Nous allons donc examiner la constitution
de l’énonciation politique, par l’analyse d’un corpus assez volumineux
3. Si à certains égards, le choix de ce corpus peut paraître
loin de l’idéal pour la présente recherche, la difficulté
de saisie de corpus en langue russe, et peut-être aussi son "inadéquation"

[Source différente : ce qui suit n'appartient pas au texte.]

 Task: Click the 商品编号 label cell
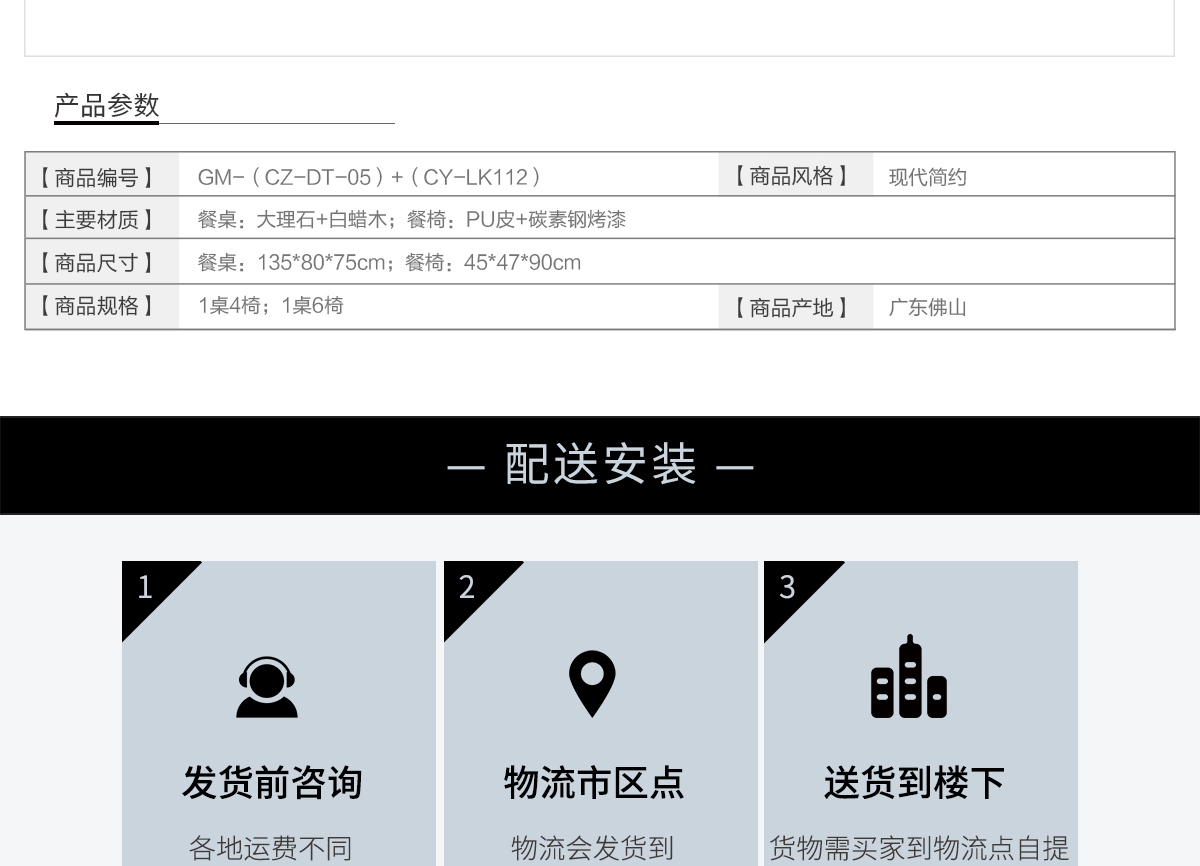click(97, 178)
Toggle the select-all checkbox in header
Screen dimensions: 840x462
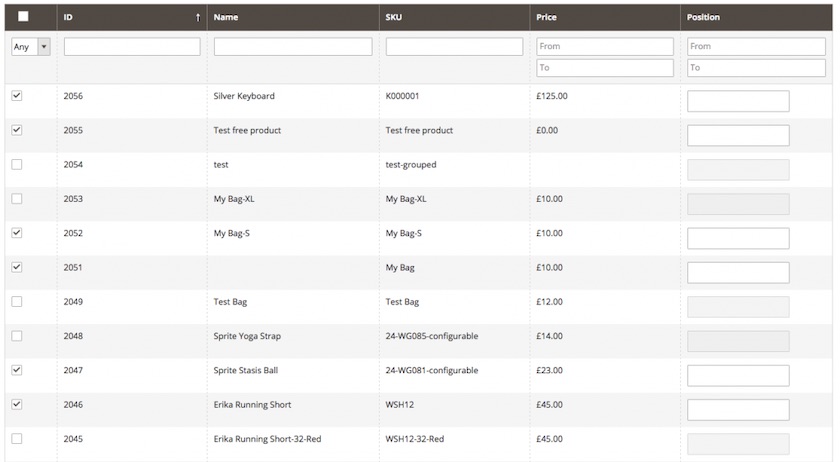point(23,17)
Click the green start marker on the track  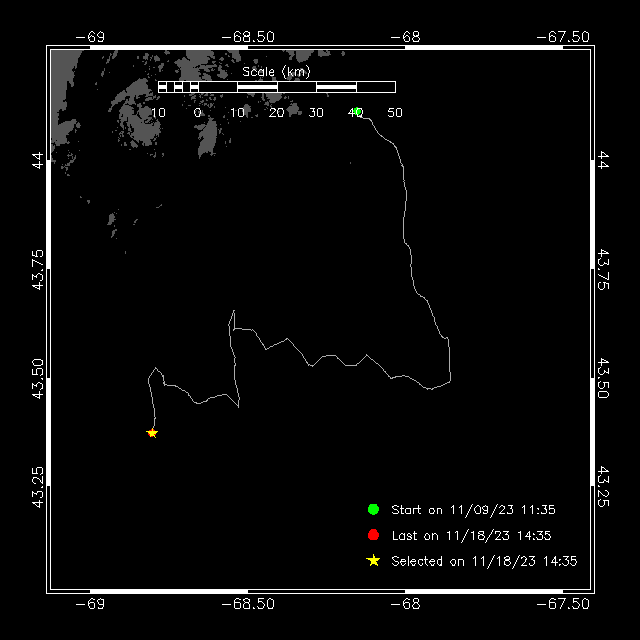[357, 112]
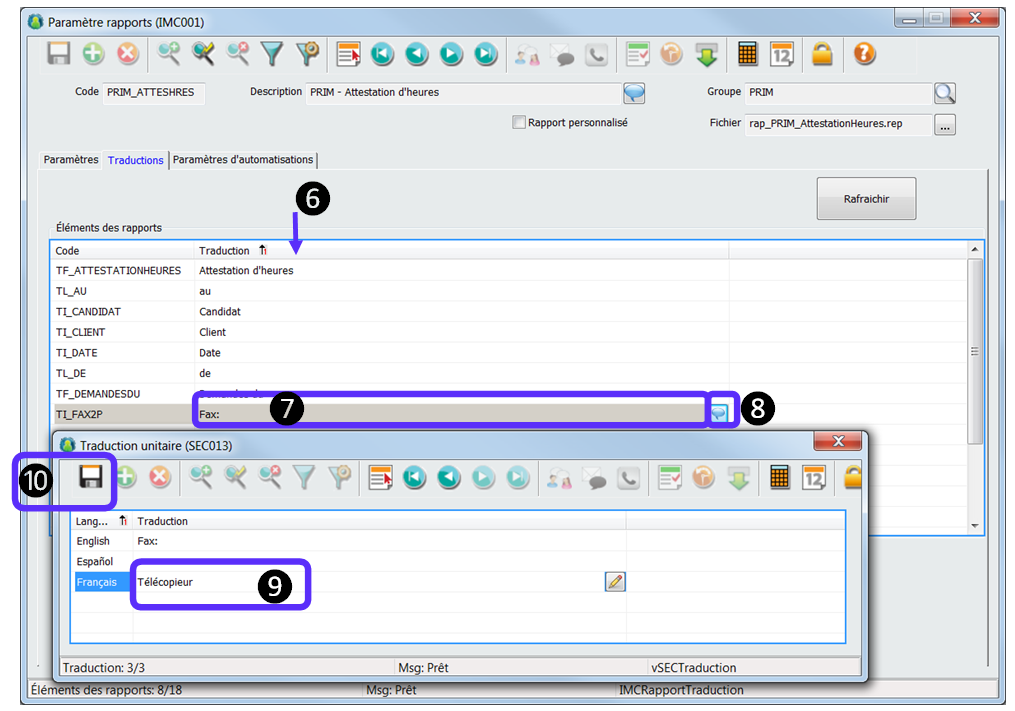
Task: Open the translation bubble on TI_FAX2P row
Action: click(x=719, y=412)
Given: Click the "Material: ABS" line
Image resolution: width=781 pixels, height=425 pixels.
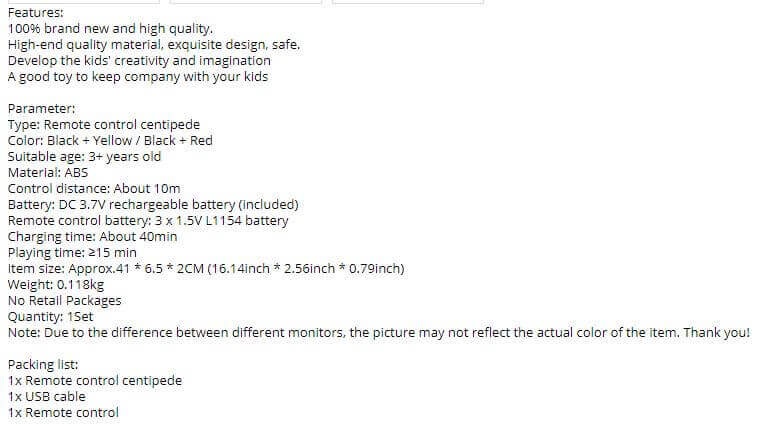Looking at the screenshot, I should tap(48, 172).
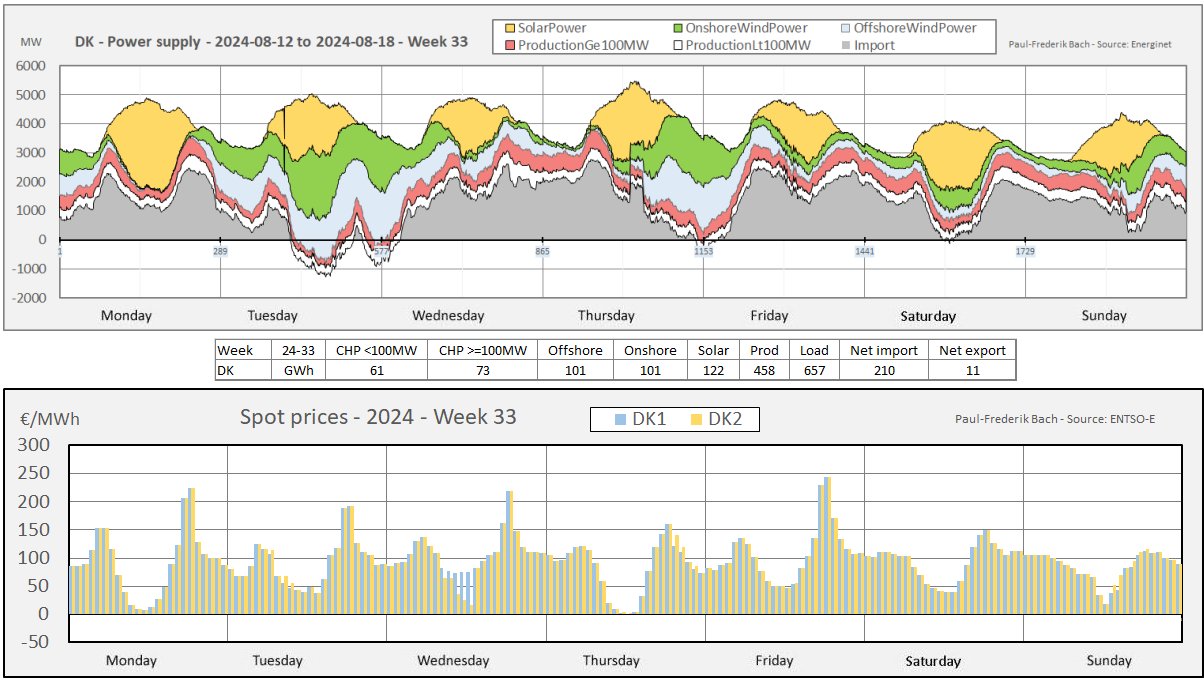Click the Wednesday label under the power supply chart
This screenshot has width=1204, height=680.
pyautogui.click(x=448, y=316)
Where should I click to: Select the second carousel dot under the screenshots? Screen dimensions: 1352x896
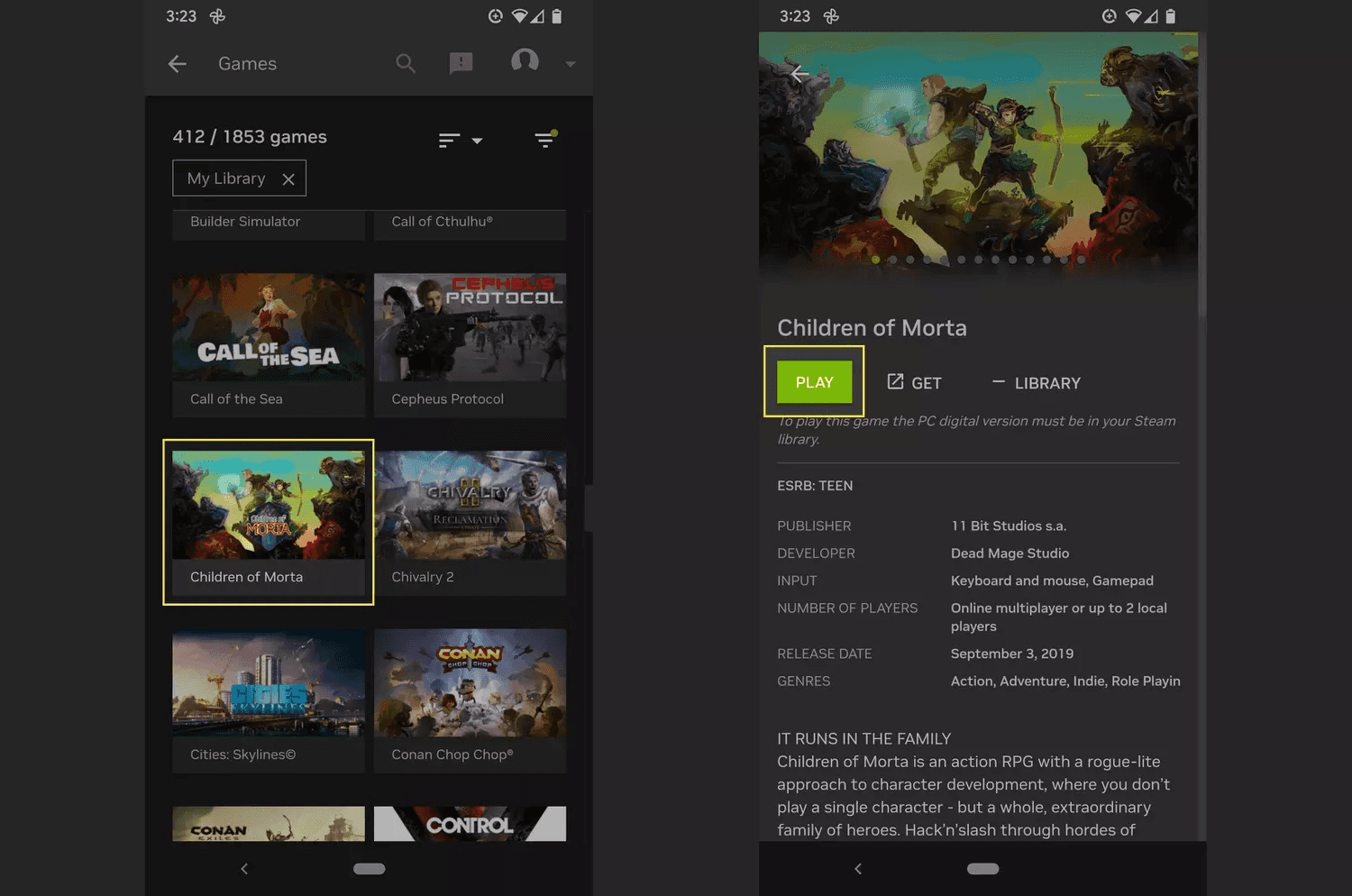(892, 259)
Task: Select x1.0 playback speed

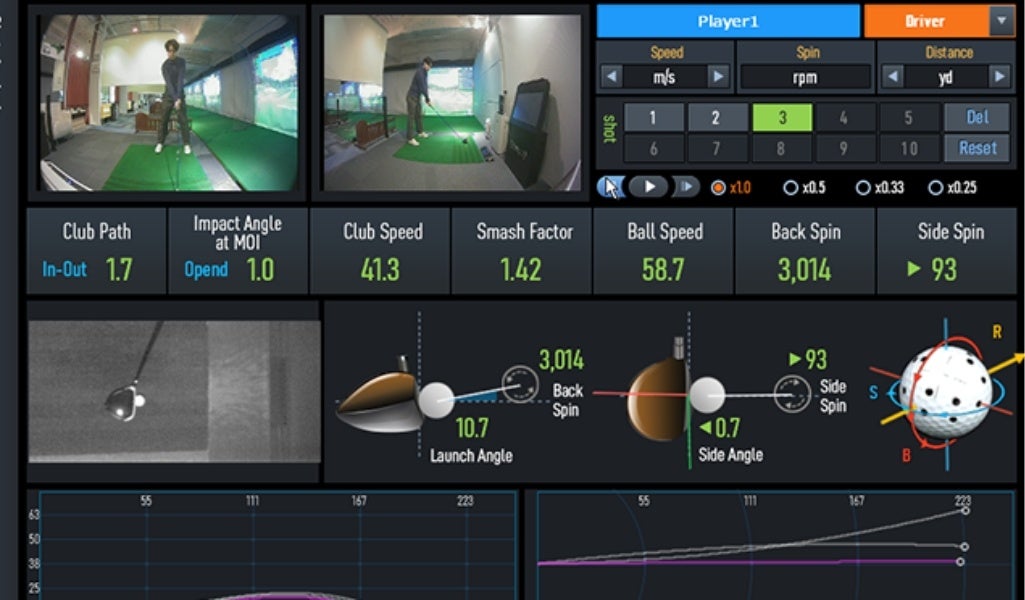Action: [x=731, y=188]
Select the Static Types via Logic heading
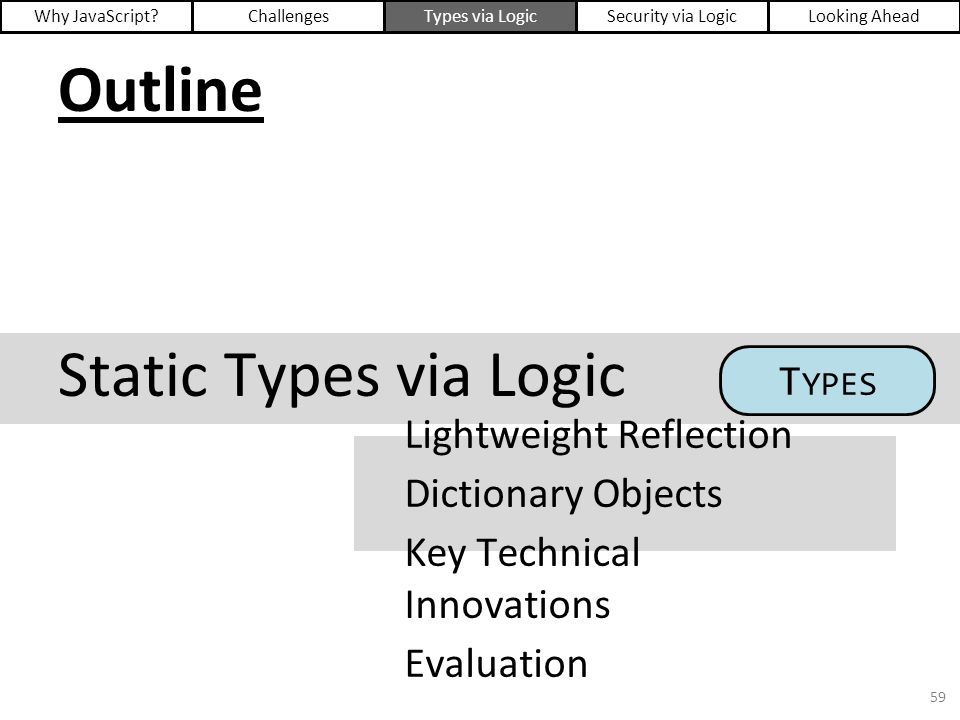The width and height of the screenshot is (960, 720). point(342,376)
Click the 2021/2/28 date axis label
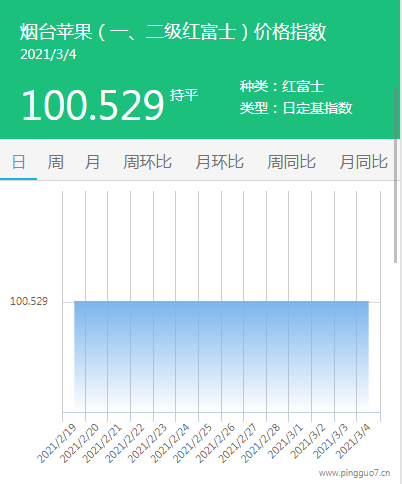This screenshot has height=484, width=402. [260, 444]
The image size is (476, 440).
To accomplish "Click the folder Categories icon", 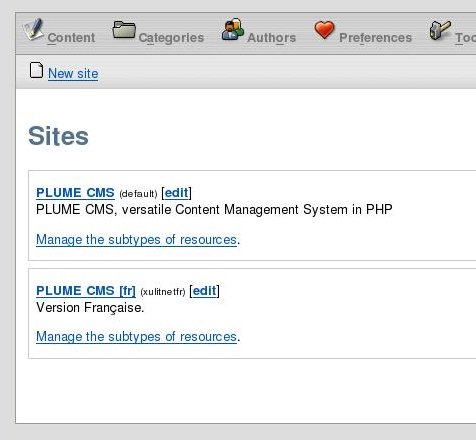I will [x=124, y=29].
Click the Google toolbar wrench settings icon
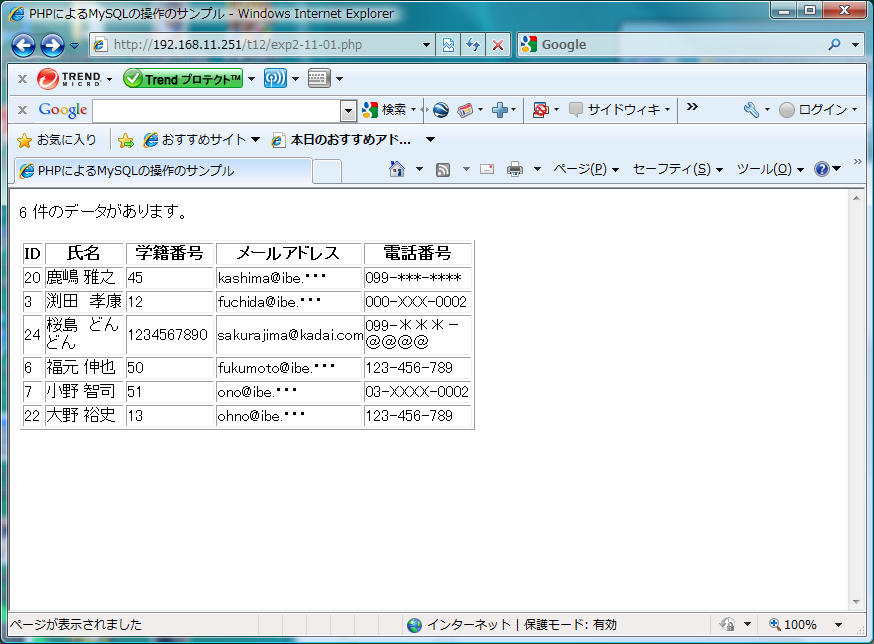 pos(751,110)
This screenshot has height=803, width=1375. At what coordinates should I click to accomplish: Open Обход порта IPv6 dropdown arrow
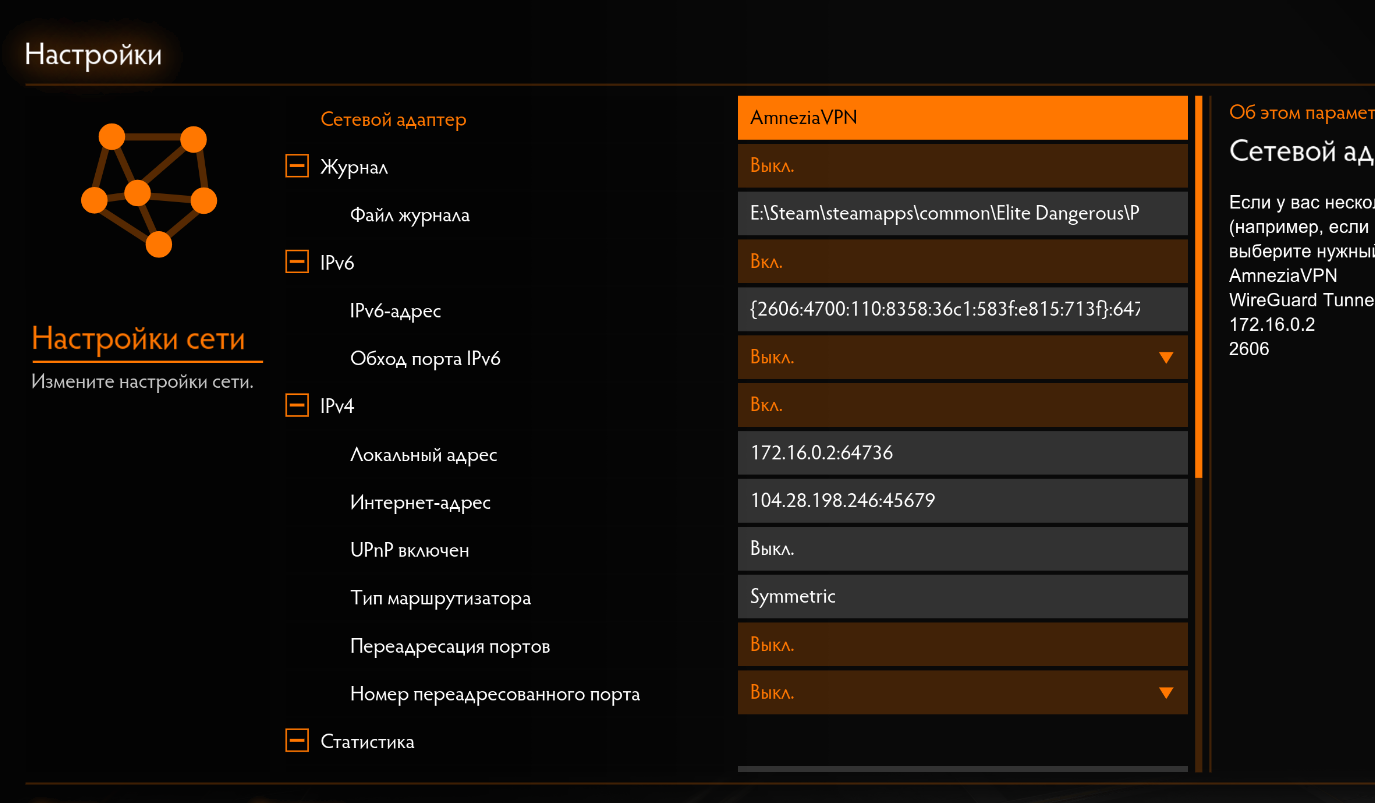pyautogui.click(x=1165, y=358)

elle-même sont de bons arguments pour l’examiner de près :
l’ordre du jour des débats ne portait nullement sur la question
des nationalités, ce qui peut rendre la recherche plus ardue, mais
l’ampleur du texte disponible (135.800 mots) et son caractère de
texte politique "ordinaire" garantissent en quelque sorte la solidité
des caractéristiques que nous aurons pu en dégager.
I. LE CORPUS
L’année 1989, on s’en souvient,
se terminera par la chute du mur de Berlin. Elle commence, au printemps,
par la première session du Congrès des députés
du Peuple de l’Union Soviétique, nouvellement élu par une
procédure complexe, comportant d’une part des élections sur
une base territoriale, et qui furent pluralistes dans certaines circonscriptions,
et d’autre part des désignations par diverses associations représentatives,
en principe, de la société civile. Les débats, qui
furent télévisés, ont été suivis avec
assiduité par les téléspectateurs et marquaient une
liberté de ton qui a été ressentie comme tout à
fait nouveau. Le processus n’était cependant pas sans contradiction
puisque l’ouverture du Congrès a été précédée
d’une répression sanglante des manifestations de Tbilissi. C’est
une partie de la transcription officielle de ces débats qui constitue
notre corpus.
La saisie informatique partielle du
Congrès des députés du peuple de l’Union soviétique
de 1989 dont nous disposons n’est à l’évidence pas une transcription
linguistique des débats tels qu’ils se sont déroulés
mais un texte écrit qui est une mise en forme. De plus, il est incomplet,
composé de deux parties nettement distinctes : une première
partie "dialogale" qui est une transcription des débats et est interrompu
à un point arbitraire ; la seconde partie regroupe une série
d’interventions longues de députés, apparemment sous une
forme rédigée par leurs auteurs. L’édition informatique
du corpus représente environ 520 pages dont environ 160 pour la
première partie et 360 pour la seconde.
Le statut historique de cette session
dans l’évolution récente est celui d’une situation charnière
assez unique, puisque c’est la première session d’un congrès
élu suivant des méthodes dont l’aspect démocratique
– pour limité qu’il ait été – était entièrement
nouveau depuis 1917, dans le cadre d’une Union Soviétique qui trois
ans après allait disparaître. Les députés se
retrouvent dans cette assemblée, soit à titre d’élus
sur la base de circonscriptions territoriales – où la pluralité
des candidatures était possible, mais pas toujours réalisée
– soit à titre de représentants d’associations ou d’institutions
diverses. Les conditions de fonctionnement de ce congrès mettent
en évidence l’absence de pluralisme organisé. Il n’y a pas
de partis – le Parti Communiste apparaissant plutôt comme un cadre
général que comme une tendance. Par contre, le "Groupe des
députés de Moscou" (en fait : Moscou-Léningrad) se
constitue peu à peu en groupe autonome auquel les intervenants se
référeront comme tels. Pour le reste, l’organisation de l’assemblée
en courants semble s’organiser par la référence à
des personnalités qui les symbolisent.
Nous avons organisé le corpus
par un découpage en parties, réalisé matériellement
par l’insertion de "clés" au sens de la lexicométrie (programme
Lexico1). Ce découpage repose sur l’identification des locuteurs
et leur regroupement. On a en outre mis à part les interventions
du président de séance ou des rapporteurs de commissions.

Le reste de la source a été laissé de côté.